うわべだけでいい

大学一年生。

2019年。
 
世の中にまだコロナウイルスという言葉が浸透する前。

僕は普通の大学生になると決めた。

普通の大学生とは一体何を意味するか。

私にとって普通の大学生とは、当たり前のように人と交流し、会話し、日々の生活を楽しめる人。

当たり前の日常を当たり前のように享受できる人。

それなりに居心地の良いサークルに入り、それなりの人間関係を築き、それなりにかわいい彼女を手にいれ、それなりに楽しい時間を過ごし、それなりにアルバイトをこなしてそれなりのお金を得る。

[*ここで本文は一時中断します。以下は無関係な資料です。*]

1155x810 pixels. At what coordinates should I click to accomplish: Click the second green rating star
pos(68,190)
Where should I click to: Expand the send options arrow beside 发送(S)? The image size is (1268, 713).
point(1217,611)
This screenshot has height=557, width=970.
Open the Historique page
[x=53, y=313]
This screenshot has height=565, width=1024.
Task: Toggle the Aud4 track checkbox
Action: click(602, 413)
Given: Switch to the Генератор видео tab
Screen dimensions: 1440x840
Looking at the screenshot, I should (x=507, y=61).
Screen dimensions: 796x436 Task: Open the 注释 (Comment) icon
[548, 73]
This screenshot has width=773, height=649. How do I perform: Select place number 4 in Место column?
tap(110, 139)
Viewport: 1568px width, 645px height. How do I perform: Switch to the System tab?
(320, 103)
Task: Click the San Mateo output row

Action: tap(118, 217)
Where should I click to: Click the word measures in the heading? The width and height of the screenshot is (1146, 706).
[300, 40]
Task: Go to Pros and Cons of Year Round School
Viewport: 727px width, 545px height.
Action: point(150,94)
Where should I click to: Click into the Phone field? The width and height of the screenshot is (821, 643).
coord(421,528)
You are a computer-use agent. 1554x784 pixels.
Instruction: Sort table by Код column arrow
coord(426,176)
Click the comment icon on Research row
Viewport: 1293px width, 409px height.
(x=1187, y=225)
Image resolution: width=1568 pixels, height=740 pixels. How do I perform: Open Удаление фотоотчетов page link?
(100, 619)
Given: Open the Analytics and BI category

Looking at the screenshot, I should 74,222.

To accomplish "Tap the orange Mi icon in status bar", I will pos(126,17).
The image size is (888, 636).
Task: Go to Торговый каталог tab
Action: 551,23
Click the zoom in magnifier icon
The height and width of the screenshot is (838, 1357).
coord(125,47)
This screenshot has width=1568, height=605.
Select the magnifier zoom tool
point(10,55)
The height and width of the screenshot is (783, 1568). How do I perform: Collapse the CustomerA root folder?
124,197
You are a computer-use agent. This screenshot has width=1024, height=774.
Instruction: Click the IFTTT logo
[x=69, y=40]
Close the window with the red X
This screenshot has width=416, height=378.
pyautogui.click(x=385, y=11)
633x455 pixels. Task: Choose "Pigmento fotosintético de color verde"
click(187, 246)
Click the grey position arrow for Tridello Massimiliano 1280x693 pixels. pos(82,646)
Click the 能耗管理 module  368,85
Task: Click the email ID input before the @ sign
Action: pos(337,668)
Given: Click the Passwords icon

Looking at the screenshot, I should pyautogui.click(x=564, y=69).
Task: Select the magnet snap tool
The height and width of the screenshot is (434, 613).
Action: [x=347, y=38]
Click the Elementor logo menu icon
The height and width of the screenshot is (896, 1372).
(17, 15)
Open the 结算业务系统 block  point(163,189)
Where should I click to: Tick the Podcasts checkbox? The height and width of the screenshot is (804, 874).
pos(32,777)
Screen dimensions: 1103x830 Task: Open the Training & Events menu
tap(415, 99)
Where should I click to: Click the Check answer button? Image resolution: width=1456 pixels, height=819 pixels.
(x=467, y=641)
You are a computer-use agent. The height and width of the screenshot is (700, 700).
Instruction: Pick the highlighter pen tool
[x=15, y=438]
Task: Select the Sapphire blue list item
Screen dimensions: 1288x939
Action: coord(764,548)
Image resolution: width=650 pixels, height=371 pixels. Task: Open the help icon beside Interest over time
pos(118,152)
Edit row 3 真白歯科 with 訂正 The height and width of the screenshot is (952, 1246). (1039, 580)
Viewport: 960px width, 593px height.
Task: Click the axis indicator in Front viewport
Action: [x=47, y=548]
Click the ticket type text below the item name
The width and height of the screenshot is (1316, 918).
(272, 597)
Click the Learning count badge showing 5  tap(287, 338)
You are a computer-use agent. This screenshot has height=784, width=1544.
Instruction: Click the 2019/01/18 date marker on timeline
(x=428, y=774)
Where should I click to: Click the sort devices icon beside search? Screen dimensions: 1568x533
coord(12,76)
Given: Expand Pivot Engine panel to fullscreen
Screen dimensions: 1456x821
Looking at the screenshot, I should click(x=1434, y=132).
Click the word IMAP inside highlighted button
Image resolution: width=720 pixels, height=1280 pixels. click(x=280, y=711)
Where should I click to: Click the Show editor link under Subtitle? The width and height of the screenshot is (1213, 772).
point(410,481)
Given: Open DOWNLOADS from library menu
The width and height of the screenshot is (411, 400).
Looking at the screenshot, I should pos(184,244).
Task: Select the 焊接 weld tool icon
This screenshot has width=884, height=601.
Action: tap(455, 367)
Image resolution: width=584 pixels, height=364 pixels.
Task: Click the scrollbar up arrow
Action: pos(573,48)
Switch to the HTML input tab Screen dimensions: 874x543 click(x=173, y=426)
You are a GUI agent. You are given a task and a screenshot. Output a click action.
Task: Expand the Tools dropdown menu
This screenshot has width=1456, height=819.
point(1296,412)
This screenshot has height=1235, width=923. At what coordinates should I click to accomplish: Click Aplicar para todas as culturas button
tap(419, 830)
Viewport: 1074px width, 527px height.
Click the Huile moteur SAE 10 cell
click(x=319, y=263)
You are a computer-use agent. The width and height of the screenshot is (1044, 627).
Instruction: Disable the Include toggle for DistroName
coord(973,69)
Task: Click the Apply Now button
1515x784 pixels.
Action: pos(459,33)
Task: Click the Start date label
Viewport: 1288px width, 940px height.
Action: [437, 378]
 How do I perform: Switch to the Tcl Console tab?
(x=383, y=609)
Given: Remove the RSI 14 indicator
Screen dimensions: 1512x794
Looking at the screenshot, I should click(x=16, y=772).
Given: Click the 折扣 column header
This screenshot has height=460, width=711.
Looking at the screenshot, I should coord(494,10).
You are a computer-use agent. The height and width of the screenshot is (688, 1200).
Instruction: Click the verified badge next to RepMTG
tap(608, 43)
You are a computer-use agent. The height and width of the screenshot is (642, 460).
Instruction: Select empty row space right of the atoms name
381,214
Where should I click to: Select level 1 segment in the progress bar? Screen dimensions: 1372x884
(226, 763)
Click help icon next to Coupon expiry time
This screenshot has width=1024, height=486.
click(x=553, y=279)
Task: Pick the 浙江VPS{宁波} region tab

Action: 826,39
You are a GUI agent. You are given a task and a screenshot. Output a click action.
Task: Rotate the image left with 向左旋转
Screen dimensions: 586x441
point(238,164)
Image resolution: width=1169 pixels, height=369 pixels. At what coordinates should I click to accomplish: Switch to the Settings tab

それ以上は何も望まないし、何もかもそれなりでよかった。

そのためにも大学一年生の時の私は、まずそれなりが手にはいるサークル探しにいそしんだ。

何かに真剣に取り組む訳でもなく、ただ飲み会をするだけでもない。

それなりに仲間と交流できさえすればサークルのディテールはどうでも良かった。

結果として入ったサークルは想像通り、それなりに居心地がよかった。

なかにはどうしても気にくわない人間や合わない人間、共に会話していても全く盛り上がらない人間などもいたが、そんなものは許容範囲内だった。
 
それ以上に居心地のよさ、自分が自分でいられる環境に満足していた。

また、自分と釣り合いそうなそれなりにかわいい女の子も見つけることができた。  

いや、むしろその子ありきでサークルに入ったといっても過言ではない。

大学一年生の一年間は、ひたすらその子の視界に入り心を開いてくれる努力をした。

心を開いてくれなければ、彼女になどなってくれるはずがない。

自分がいかに誠実で頼りがいがあり、同性からも異性からも印象が良いか。

日々のさりげない振る舞いによって、彼女にそう思ってもらえるような努力を試みた。

最初は心の距離を感じた彼女もいつの日か自ら話しかけてくるようになった。

あるときまでは順調に目論見通りの大学生活が送れていたと言える。

ただ大学三年生となった今だから言えることだが、  

私は大学一年生で得た普通の大学生としての手応えを全てコロナで失ってしまった。

なぜなら私が望んだそれなりはキャンパスライフがあってこそ成立するものだった。

キャンパス内で良好な人間関係、充実感が得られさえすれば良くて、休日は一人の時間を大切にしたかった。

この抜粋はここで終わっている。